Patrząc na jego wersję Evolution możemy powiedzieć, że niewiele się zmieniło, a jednak to znacząco odmienne urządzenie. Podobnie, jak w przypadku przedwzmacniacza, tak i tutaj uwagę przykuwa jego wygląd. Ale i w konstrukcji elektrycznej zaszły drobne zmiany, przy czym najważniejszą wydaje się wymiana lamp Electro-Harmonix na znacznie lepsze, czyli chińskie Psvane. Lampy wejściowe, ze względu na koszty, pozostały jednak rosyjskie – pracują tam dwie podwójne triody 12AX7. Rozumiem, że chodziło o utrzymanie niskiej ceny końcowej, a Fezz Audio musi o to dbać. W przyszłości warto by jednak pomyśleć o zastąpieniu lamp z Rosji innymi.
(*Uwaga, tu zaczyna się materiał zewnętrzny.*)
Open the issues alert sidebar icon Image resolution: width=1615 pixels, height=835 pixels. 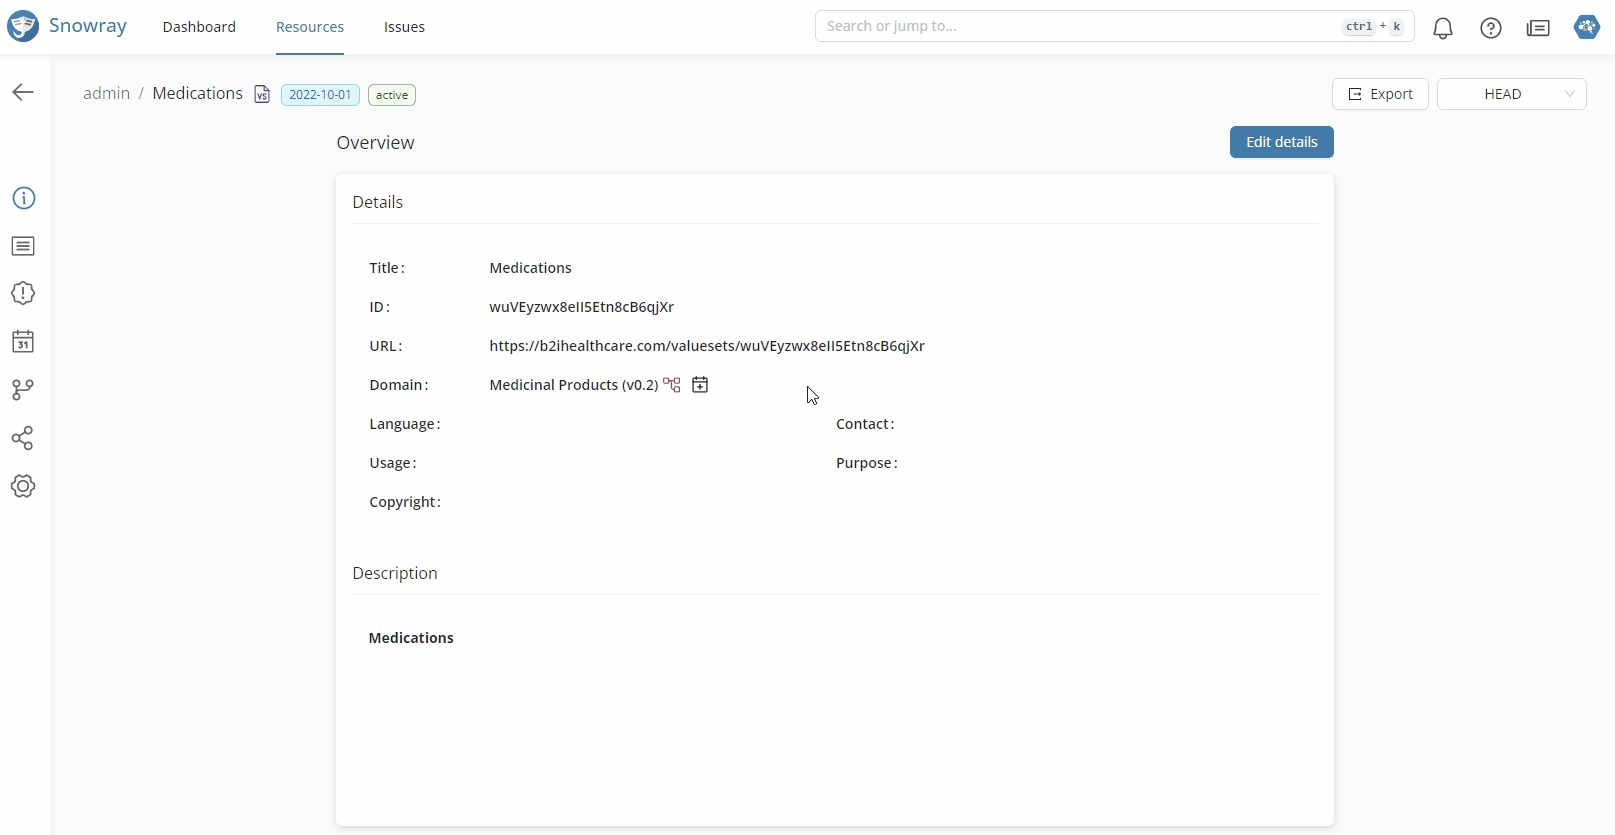click(x=23, y=293)
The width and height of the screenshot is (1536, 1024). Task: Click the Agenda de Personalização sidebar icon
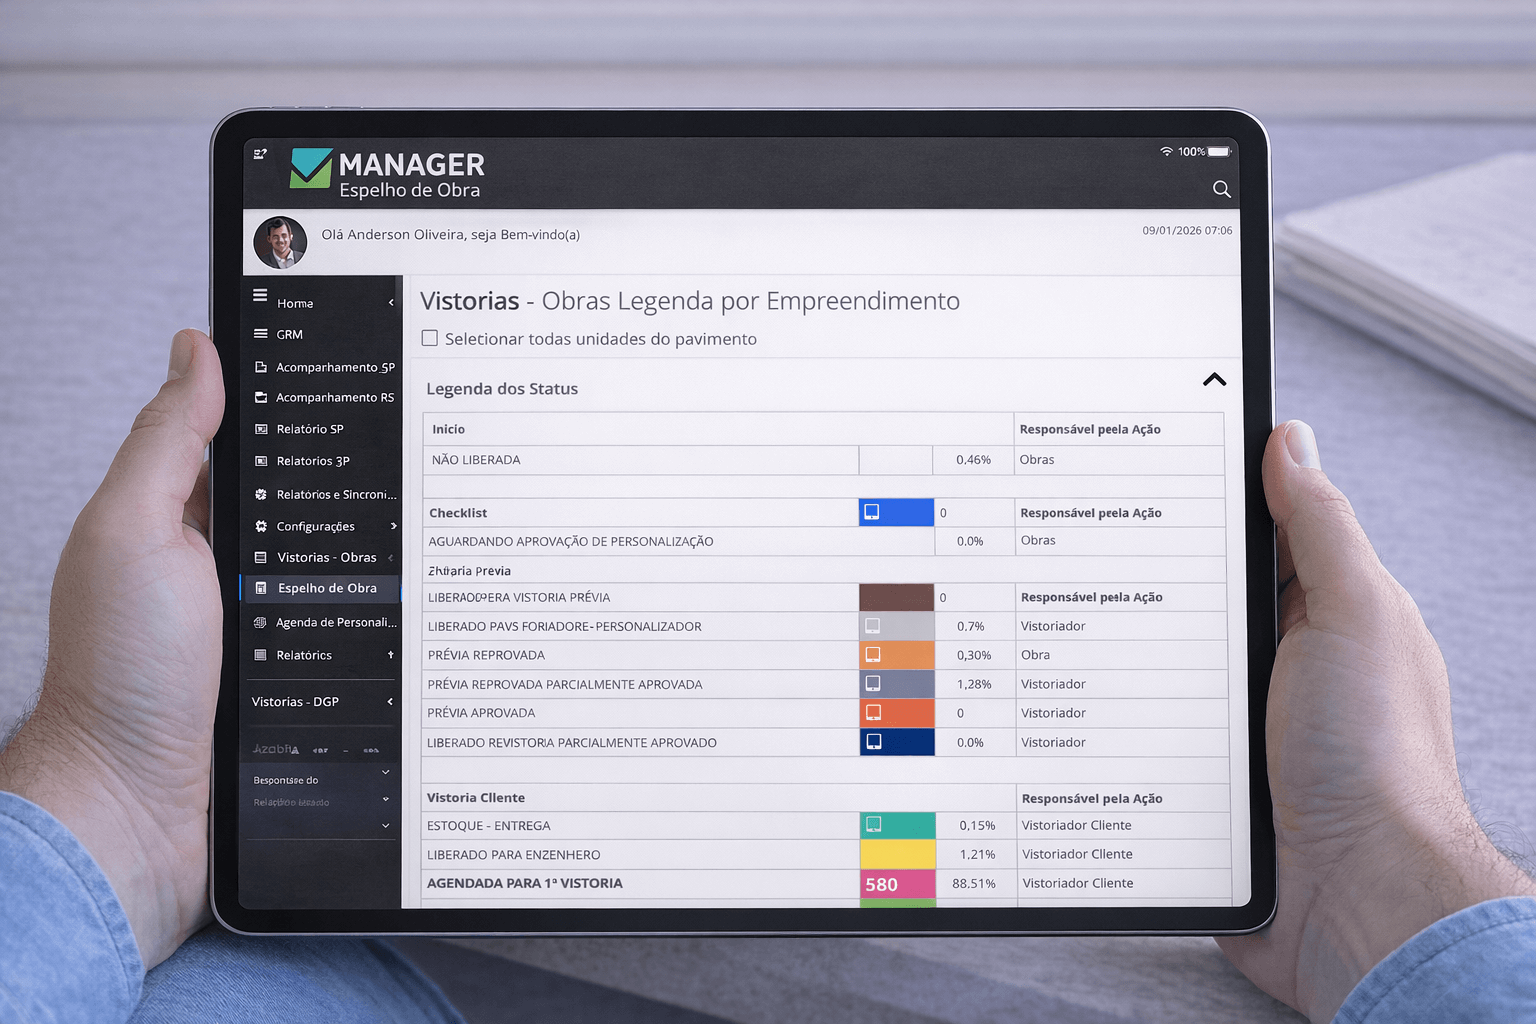point(260,622)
Z ostatniej chwili: Fezz Audio poinformował właśnie, że w podstawowym wyposażeniu przedwzmacniacza będą stosowane wyłącznie lampy Psvane, zarówno na wejściu, jak i na wyjściu.
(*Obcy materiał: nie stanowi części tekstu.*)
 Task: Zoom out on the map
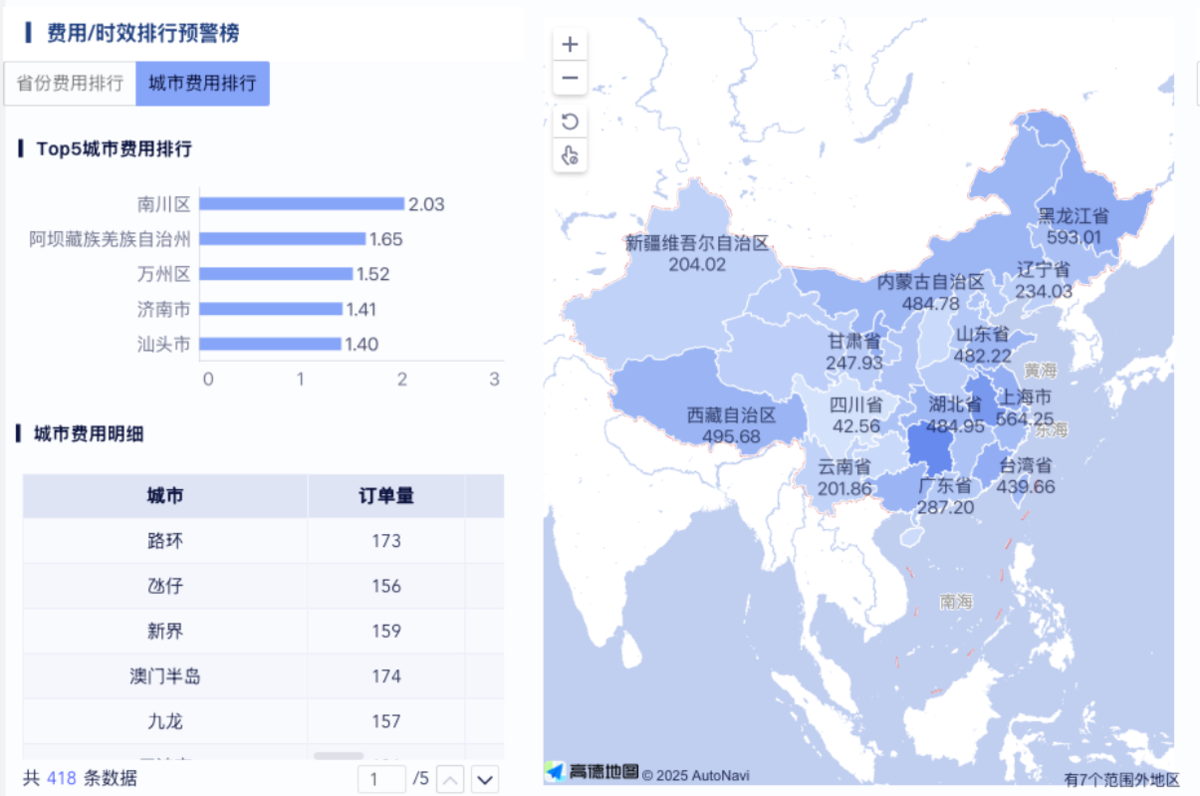tap(569, 78)
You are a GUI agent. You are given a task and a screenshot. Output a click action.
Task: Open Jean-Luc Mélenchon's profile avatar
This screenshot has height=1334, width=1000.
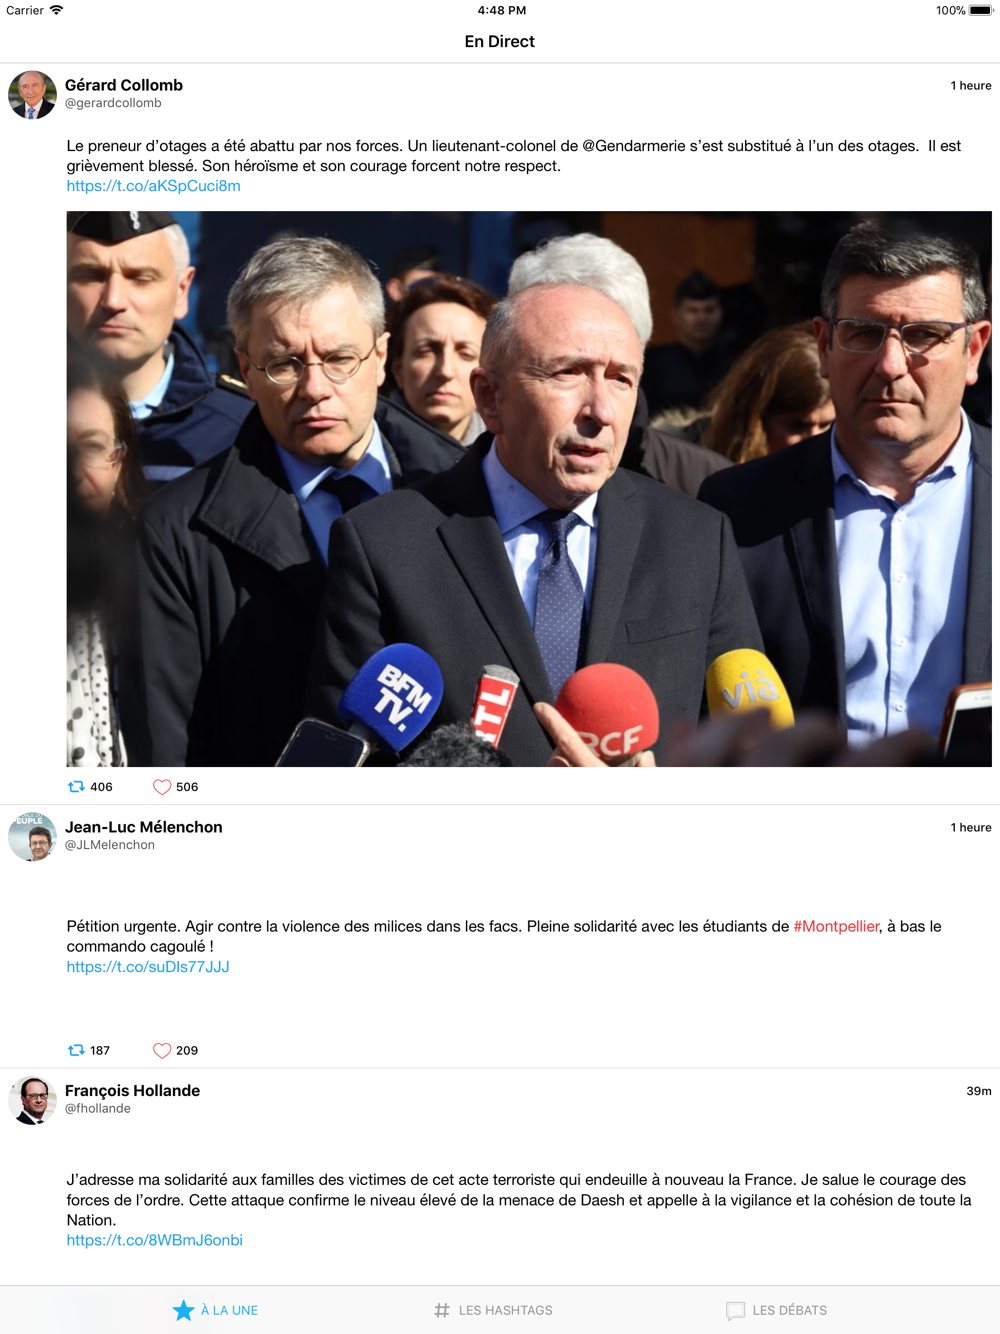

Zmiana lamp pozwoliła podnieść moc wyjściową do 50 W. W urządzeniu pracują jedynie transformatory toroidalne, na toroidzie nawinięty jest również dławik w zasilaczu. Transformatory te wykonuje firma-matka, → TOROIDY.pl. Co oznacza z jednej strony możliwość zaprojektowania transformatorów dokładnie dla swoich potrzeb, a z drugiej znaczenie niższy koszt.

Titania Power od początku zaprojektowana była tak, aby można było ją zamienić w monoblok. Jak podczas spotkań w czasie „Tour de Pologne” mówił Maciej, monoblok tworzy się łącząc dwa kanały RÓWNOLEGLE. To rzadki typ takiego układu, we wzmacniaczach lampowych właściwie niespotykany. W Titanii jest to możliwe, ponieważ precyzja wykonania transformatorów wyjściowych jest wyjątkowo duża.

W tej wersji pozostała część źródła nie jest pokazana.